Les pandas sont nos amis

Tiens, ça me fait penser que je dois toujours regarder Kung Fu Panda.

Alors, le panda. C’est tout un concept. « T’es qu’un panda », c’est un p’tit mot gentil. Il y a plein de trucs, juste dans cette phrase… Et puis, on devient vite fier d’être un panda, et on le revendique haut et fort.

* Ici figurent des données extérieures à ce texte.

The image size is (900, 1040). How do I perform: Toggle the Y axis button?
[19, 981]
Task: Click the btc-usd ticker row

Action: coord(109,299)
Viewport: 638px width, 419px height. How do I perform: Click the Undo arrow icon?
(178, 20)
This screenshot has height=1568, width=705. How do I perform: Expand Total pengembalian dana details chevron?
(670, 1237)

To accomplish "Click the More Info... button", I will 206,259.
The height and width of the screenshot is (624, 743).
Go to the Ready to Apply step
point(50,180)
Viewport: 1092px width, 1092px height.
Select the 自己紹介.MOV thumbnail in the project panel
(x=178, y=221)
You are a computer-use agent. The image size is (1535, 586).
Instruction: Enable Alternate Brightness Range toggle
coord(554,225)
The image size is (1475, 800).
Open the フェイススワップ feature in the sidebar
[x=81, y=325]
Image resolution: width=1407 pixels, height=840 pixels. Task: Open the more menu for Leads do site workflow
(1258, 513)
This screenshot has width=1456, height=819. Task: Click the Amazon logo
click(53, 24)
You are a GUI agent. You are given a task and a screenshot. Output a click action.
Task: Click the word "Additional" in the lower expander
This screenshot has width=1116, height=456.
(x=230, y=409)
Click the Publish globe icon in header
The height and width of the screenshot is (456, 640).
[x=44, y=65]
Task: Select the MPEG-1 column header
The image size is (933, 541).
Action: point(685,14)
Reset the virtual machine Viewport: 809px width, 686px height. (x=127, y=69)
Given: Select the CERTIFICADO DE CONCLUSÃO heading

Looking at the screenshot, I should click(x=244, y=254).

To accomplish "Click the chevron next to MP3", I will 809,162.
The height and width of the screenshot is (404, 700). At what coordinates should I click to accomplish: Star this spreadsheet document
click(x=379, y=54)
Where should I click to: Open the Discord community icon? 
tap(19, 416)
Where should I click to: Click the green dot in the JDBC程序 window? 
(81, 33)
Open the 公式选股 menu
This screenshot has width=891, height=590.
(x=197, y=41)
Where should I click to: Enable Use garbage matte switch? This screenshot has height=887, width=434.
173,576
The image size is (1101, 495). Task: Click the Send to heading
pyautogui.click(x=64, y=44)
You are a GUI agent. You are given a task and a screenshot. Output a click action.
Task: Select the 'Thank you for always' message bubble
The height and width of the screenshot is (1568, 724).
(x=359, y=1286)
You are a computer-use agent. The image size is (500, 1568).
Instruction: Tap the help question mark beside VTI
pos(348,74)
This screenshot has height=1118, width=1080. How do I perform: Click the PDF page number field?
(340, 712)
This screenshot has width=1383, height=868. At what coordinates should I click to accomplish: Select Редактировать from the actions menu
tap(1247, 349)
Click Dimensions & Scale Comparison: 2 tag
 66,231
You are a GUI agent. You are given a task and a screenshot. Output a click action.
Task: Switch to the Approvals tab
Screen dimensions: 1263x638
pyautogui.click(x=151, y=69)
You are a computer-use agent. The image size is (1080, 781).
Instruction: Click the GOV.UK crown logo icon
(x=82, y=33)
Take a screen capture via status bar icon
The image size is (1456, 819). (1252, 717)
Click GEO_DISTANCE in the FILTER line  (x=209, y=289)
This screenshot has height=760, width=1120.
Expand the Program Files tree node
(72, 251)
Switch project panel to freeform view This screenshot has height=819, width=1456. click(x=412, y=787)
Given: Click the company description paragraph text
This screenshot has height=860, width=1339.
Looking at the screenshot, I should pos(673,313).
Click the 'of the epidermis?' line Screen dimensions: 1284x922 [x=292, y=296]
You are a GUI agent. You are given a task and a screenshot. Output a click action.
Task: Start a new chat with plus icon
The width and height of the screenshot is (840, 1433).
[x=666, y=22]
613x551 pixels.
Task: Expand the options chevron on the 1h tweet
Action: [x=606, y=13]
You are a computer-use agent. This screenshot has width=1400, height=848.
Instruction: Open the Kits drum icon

D’abord, le panda en tant que jolie petite (grosse) bête, c’est un mammifère qui vient de Chine. Utilisé dans un logo pour le WWF depuis 1961, le panda est tristement en voie de disparition. Même s’il est gros, parce que, c’est connu, ce n’est pas parce qu’on est gros qu’on ne disparaît pas. Les dinosaures en sont la preuve pas vivante. Les pandas sont jolis, et très drôles à regarder aussi (donc on aime bien la comparaison avec le panda, qui en plus d’être rare, est drôle et sympa). Quelques petites vidéos YouTube en attestent.

Le panda hyper célèbre qui éternue (sneezing panda)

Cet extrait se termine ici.